━━ Dataset ━━
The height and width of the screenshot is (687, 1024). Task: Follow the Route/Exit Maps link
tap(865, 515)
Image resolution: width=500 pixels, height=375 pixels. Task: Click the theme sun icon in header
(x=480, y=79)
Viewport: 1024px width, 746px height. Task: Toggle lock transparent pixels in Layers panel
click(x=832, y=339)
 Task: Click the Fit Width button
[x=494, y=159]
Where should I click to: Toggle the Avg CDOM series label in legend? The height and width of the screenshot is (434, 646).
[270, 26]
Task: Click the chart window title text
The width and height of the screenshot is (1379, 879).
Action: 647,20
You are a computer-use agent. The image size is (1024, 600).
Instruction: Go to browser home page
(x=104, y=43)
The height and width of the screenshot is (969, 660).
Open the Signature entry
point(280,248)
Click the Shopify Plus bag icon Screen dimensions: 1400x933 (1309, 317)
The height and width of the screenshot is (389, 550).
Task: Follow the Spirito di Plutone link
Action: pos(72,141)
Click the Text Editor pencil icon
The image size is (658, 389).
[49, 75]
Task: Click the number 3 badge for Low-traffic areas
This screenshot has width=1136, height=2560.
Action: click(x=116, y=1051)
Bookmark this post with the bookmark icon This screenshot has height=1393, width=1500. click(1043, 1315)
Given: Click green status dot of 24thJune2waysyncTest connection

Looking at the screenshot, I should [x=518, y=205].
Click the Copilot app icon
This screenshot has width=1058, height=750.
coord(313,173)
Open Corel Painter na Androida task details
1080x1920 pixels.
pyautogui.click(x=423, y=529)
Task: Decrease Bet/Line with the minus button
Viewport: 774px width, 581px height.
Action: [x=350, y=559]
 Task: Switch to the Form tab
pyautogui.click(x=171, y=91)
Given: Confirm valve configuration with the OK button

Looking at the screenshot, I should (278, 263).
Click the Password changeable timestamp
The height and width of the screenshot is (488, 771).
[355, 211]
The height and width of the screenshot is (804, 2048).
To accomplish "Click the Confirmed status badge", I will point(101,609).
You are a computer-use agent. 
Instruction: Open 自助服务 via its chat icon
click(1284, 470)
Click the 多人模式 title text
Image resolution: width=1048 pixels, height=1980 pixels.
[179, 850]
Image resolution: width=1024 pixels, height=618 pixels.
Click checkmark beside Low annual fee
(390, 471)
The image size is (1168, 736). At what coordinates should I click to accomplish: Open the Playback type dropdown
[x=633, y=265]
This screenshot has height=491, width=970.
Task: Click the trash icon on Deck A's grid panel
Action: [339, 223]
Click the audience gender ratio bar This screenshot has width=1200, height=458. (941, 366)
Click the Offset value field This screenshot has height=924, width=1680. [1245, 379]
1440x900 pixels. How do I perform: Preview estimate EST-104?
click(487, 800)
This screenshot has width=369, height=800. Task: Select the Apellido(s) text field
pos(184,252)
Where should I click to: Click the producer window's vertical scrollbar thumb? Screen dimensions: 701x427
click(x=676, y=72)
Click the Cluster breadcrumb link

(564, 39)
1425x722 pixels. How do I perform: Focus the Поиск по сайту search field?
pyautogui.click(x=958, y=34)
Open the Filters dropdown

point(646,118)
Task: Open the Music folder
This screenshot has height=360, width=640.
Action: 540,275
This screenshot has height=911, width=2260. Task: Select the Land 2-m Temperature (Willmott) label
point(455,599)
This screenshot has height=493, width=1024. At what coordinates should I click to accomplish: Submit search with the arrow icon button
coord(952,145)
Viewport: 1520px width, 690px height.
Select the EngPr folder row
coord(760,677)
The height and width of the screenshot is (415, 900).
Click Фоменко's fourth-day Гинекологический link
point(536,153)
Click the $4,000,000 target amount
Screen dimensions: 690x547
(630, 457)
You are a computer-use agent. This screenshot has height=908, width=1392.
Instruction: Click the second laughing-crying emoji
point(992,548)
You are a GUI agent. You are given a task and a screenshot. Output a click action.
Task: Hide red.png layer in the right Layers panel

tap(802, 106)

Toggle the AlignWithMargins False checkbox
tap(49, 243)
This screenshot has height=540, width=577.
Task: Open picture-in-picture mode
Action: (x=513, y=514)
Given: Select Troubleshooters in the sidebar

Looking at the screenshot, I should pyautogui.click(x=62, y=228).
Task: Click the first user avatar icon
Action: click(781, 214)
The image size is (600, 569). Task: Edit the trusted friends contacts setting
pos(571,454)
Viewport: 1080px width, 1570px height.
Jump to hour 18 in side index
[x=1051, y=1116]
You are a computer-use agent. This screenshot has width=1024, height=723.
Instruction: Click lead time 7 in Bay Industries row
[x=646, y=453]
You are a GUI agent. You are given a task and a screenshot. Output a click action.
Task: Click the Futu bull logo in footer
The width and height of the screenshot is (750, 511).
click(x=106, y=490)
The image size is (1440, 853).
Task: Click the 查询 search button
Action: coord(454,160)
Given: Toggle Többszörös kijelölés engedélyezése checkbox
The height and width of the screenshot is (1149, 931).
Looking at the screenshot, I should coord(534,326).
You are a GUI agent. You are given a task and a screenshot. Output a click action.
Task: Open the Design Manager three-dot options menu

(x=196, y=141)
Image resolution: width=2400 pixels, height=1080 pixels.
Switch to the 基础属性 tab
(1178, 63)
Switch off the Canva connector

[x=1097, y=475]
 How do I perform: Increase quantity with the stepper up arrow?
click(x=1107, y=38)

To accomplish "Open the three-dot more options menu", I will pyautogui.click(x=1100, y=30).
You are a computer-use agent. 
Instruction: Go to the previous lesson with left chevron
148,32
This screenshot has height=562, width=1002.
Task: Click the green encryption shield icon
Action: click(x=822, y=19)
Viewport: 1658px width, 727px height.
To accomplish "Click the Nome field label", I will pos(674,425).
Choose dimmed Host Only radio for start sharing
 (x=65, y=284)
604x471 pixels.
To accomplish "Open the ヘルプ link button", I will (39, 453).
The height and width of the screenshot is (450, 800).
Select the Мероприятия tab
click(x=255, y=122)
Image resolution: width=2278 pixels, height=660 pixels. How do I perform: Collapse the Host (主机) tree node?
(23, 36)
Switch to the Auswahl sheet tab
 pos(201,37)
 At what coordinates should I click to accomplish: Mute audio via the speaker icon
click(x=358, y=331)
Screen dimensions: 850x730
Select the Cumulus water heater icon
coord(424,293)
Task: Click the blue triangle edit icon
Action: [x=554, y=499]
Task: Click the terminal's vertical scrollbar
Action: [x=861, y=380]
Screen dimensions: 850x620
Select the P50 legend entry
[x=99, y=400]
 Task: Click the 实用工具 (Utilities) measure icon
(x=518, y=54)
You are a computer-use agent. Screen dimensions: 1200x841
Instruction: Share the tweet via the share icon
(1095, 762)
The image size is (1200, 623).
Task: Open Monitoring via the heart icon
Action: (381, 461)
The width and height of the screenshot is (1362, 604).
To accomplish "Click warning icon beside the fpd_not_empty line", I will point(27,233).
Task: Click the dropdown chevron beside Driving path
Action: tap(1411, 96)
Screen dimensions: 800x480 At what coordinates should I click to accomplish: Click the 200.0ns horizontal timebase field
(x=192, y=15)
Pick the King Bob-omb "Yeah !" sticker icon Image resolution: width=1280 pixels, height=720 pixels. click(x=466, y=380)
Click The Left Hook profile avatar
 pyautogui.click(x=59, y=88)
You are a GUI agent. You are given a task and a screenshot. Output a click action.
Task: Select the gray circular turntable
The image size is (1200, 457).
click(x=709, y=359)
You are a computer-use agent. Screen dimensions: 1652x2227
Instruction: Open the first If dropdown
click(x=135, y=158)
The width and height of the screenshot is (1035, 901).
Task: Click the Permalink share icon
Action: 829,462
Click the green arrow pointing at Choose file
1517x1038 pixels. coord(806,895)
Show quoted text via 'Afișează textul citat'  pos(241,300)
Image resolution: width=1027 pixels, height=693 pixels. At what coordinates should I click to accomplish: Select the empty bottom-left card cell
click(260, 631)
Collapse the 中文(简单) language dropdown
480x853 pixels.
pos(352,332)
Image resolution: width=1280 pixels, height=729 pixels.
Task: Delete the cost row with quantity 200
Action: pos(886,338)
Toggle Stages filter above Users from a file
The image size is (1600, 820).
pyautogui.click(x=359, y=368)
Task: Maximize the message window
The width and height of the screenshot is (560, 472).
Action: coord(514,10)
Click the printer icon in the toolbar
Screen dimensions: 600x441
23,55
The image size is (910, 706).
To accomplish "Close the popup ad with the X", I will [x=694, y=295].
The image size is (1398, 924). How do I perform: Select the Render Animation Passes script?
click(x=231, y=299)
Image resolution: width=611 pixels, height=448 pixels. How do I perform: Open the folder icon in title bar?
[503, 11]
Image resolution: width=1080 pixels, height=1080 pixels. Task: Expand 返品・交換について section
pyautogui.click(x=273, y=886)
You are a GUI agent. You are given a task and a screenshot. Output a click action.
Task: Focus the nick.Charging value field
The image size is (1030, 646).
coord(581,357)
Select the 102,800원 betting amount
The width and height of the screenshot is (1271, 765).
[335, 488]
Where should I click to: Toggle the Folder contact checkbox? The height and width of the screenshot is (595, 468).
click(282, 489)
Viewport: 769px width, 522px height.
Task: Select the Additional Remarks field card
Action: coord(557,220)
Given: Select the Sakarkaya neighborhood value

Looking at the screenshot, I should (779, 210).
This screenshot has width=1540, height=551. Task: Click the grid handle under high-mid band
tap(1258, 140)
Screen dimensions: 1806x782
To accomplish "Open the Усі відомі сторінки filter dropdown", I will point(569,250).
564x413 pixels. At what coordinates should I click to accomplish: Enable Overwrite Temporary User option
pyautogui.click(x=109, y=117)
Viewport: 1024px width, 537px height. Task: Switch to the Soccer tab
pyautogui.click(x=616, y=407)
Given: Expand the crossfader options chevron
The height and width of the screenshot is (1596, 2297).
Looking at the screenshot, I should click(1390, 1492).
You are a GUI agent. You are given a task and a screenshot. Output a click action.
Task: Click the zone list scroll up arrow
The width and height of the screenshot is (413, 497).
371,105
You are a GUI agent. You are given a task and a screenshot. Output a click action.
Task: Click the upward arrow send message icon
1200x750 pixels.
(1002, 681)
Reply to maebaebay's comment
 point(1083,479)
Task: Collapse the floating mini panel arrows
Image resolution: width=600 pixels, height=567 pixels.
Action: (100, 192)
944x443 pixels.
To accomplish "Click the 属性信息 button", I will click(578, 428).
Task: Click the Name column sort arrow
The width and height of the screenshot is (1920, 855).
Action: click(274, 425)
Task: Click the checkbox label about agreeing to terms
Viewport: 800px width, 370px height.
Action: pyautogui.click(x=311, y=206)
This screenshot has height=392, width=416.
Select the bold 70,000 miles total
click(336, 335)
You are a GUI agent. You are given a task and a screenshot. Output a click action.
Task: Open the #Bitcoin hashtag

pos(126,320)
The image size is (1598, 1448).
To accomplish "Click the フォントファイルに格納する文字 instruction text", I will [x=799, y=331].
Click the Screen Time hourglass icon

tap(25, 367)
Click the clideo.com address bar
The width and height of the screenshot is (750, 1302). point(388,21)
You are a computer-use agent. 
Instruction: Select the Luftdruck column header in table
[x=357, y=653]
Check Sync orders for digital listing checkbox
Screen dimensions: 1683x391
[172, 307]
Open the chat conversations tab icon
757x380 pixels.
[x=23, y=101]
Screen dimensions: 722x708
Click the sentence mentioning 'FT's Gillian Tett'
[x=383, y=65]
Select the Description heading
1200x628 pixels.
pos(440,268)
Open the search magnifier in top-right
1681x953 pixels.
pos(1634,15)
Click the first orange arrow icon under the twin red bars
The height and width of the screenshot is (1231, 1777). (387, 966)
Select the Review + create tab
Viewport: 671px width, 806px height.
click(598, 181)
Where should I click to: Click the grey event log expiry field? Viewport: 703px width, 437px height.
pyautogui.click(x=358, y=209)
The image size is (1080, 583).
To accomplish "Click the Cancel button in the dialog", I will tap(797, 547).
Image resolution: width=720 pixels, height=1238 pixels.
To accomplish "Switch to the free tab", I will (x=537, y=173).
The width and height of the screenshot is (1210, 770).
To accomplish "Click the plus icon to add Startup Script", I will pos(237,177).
━━━
Required work
Scan the lines above for "The height and width of the screenshot is (804, 2048)." and for "The height and width of the screenshot is (415, 900).". Repeat exactly the line holding each of them and every line in between.

Reply
The height and width of the screenshot is (804, 2048).
To accomplish "Click the Confirmed status badge", I will point(101,609).
You are a computer-use agent. 
Instruction: Open 自助服务 via its chat icon
click(1284, 470)
Click the 多人模式 title text
Image resolution: width=1048 pixels, height=1980 pixels.
[179, 850]
Image resolution: width=1024 pixels, height=618 pixels.
Click checkmark beside Low annual fee
(390, 471)
The image size is (1168, 736). At what coordinates should I click to accomplish: Open the Playback type dropdown
[x=633, y=265]
This screenshot has height=491, width=970.
Task: Click the trash icon on Deck A's grid panel
Action: [339, 223]
Click the audience gender ratio bar This screenshot has width=1200, height=458. (941, 366)
Click the Offset value field This screenshot has height=924, width=1680. [1245, 379]
1440x900 pixels. How do I perform: Preview estimate EST-104?
click(487, 800)
This screenshot has width=369, height=800. Task: Select the Apellido(s) text field
pos(184,252)
Where should I click to: Click the producer window's vertical scrollbar thumb? Screen dimensions: 701x427
click(x=676, y=72)
Click the Cluster breadcrumb link

(564, 39)
1425x722 pixels. How do I perform: Focus the Поиск по сайту search field?
pyautogui.click(x=958, y=34)
Open the Filters dropdown

point(646,118)
Task: Open the Music folder
This screenshot has height=360, width=640.
Action: 540,275
This screenshot has height=911, width=2260. Task: Select the Land 2-m Temperature (Willmott) label
point(455,599)
This screenshot has height=493, width=1024. At what coordinates should I click to accomplish: Submit search with the arrow icon button
coord(952,145)
Viewport: 1520px width, 690px height.
Select the EngPr folder row
coord(760,677)
The height and width of the screenshot is (415, 900).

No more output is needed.